Ora, l’incedere totemico in riferimento al Covid, ha colpito e messo in serie difficoltà proprio quei settori che maggiormente assorbivano il lavoro che rilasciavano i settori più tradizionali. E qui poche battute per evidenziare che proprio i settori del turismo e dell’arte, lo spettacolo e la cultura sono stati quasi completamente bloccati, come anche tutte le attività centrate sull’intrattenimento a vario titolo. Ma anche la Scuola e l’Università hanno registrato duri colpi, dove per il futuro si è lasciato ad intendere che dovrebbero perdere più del 50% del corpo docente.
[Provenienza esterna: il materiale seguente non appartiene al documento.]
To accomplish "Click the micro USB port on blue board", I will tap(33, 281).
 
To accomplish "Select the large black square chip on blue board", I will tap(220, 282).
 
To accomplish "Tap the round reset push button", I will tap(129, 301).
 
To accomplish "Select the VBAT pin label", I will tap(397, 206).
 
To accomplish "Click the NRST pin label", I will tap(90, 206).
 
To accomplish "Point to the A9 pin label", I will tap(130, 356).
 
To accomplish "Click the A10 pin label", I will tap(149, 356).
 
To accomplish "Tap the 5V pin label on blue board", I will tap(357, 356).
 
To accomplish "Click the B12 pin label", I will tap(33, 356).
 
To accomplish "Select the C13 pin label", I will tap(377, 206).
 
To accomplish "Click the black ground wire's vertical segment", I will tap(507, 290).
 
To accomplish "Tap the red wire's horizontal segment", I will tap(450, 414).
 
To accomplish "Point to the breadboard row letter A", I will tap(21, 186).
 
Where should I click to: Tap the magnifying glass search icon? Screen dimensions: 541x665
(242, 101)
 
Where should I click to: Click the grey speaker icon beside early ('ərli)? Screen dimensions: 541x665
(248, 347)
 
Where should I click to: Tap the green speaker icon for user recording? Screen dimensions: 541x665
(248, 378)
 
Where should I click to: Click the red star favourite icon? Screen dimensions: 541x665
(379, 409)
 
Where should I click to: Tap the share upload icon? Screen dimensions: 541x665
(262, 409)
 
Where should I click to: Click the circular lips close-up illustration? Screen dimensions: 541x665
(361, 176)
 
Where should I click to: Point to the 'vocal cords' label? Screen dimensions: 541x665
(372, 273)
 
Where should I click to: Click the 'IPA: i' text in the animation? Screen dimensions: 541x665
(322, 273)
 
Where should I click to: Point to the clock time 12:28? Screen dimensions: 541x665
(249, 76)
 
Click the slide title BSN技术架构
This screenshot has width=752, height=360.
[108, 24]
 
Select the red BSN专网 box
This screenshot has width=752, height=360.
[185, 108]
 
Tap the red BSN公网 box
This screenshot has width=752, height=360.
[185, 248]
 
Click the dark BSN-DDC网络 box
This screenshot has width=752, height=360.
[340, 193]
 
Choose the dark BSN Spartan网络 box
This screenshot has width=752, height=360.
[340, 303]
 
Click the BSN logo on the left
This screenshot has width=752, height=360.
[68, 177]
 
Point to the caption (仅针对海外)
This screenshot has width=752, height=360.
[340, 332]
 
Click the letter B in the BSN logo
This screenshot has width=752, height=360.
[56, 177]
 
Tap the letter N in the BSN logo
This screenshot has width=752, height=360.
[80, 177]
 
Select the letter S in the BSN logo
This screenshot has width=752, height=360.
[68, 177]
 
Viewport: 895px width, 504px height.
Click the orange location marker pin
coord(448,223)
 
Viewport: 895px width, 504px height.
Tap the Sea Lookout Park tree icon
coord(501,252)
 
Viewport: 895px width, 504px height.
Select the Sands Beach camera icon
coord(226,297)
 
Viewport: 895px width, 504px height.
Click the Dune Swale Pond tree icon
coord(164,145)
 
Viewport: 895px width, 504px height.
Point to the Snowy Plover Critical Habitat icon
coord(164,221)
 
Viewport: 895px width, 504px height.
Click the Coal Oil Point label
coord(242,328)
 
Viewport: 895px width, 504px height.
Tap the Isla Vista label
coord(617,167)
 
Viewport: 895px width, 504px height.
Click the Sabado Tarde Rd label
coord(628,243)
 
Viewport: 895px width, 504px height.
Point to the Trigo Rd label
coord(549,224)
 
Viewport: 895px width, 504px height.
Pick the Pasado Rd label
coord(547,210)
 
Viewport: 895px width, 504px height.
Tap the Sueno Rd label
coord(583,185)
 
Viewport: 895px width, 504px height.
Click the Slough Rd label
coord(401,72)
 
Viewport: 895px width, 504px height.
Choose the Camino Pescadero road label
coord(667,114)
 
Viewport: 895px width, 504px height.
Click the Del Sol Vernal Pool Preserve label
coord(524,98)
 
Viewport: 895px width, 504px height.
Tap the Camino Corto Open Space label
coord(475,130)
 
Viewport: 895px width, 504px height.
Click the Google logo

Perdurando la Covid-Economia, che infierisce proprio su quei settori vitali per le attività lavorative moderne, viene di fatto bloccato qualsiasi possibilità di sviluppo. Una situazione che, peraltro, non consente alla popolazione di ritornare ai settori tradizionali, oramai a tecnologia avanzatissima, dove altissimo è il tasso di uso dei robot.
In tale quadro si deve dunque parlare di crisi economica? O di blocco? Ma, non appare peregrino anche pensare ad un cambio di paradigma economico, in quanto non si ha più bisogno del fattore umano, per il quale è forse previsto un futuro inedito, in una Nuova Civiltà, che poco ha a che vedere col lavoro, inteso in senso tradizionale, e col sistema dei consumi, ma anche col danaro, che potrebbe essere sempre meno strumento di scambio e sempre più strumento di controllo sociale.